Jon Cohen’s perspective “The New World of Global Health” was
informative but narrow. Mega dollar donors like Bill Gates and Ted Turner
do deserve praise but mega thinkers/leaders like UNICEF’s deceased James
Grant also deserve credit.
It’s frustrating to read about all the attention given to the need
for new medical breakthroughs. The fact remains that saving lives can’t
get much easier or cheaper. In 1978, the British medical journal “The
Lancet” called Oral Rehydration Therapy (ORT, a simple mixture of sugar,
salt and water) “the medical breakthrough of the century.” For less than
a nickel per dose a child’s horrific death from diarrheal dehydration
could be prevented. Yet almost 30 years later, nearly a million children
still die each year from lack of access to this miracle cure. A similar
shameful statistic could be given about the life saving potential of a 2
cent dose of Vitamin A administered to a child just twice a year.
While highlighting debates between global health donors, researchers,
and providers is useful, the fact remains that all the aid, pledges, and
donations committed to date are woefully insufficient to achieving the
global health goals that world leaders have already agreed on. Additional, adequate and sustainable funding sources, like a global tax on
currency trading or airline travel, are vitally needed and must become a
top priority when discussing global health needs.
The greatest global health failing however (verging on a crime
against humanity -- if breaking a global pledge were actually a crime) was
the failure of world leaders to keep the promises they made at the 1990
World Summit for Children. The first President Bush was among the world
leaders back then who signed a pledge to “make available the resources”

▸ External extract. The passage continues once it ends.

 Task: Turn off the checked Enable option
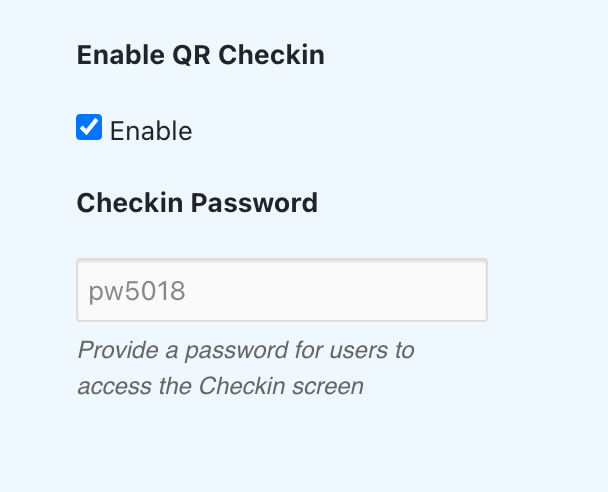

needed to meet the child survival goals targeted for the year 2000. Some
progress was made but few goals were met. And, as Cohen mentioned, some
of that progress has since been lost.
But, in reality the failures to meet global health goals aren’t about
money. For less than American males spend on beer each year
(approximately $60 billion), all the world’s people who are now lacking
clean water, safe sanitation, adequate nutrition, basic education, and
primary health care could be adequately served. Such an investment would
not only save millions of lives and prevent tens of millions of
disabilities each year, it would also save us billions of tax dollars as
well. According to a 1997 GAO report, the global eradication of small
pox (costing the US only $32 million over 10 years) had already saved
American taxpayers over $17 billion dollars. Additional savings will be
made from the eradication of polio and measles. Our economy will also be
boosted by increasing the productivity and purchasing power of millions of
now impoverished people.
Even more important however is that fact that an adequate investment
in a global primary healthcare infrastructure would provide humanity with
a global prevention, early warning, and rapid response system for
addressing our two greatest national security threats -- natural and
terrorist-planned pandemics.
As long as great humanitarians like Gates, Bono, and bleeding heart
citizens only see global health as a humanitarian cause instead of the
national security issue that it is, the noble goals that are set will
never be adequately funded or achieved. Providing health care isn’t just
about doing good. It’s about doing what’s right (an inalienble human
right) and what’s smart (saving our own behinds).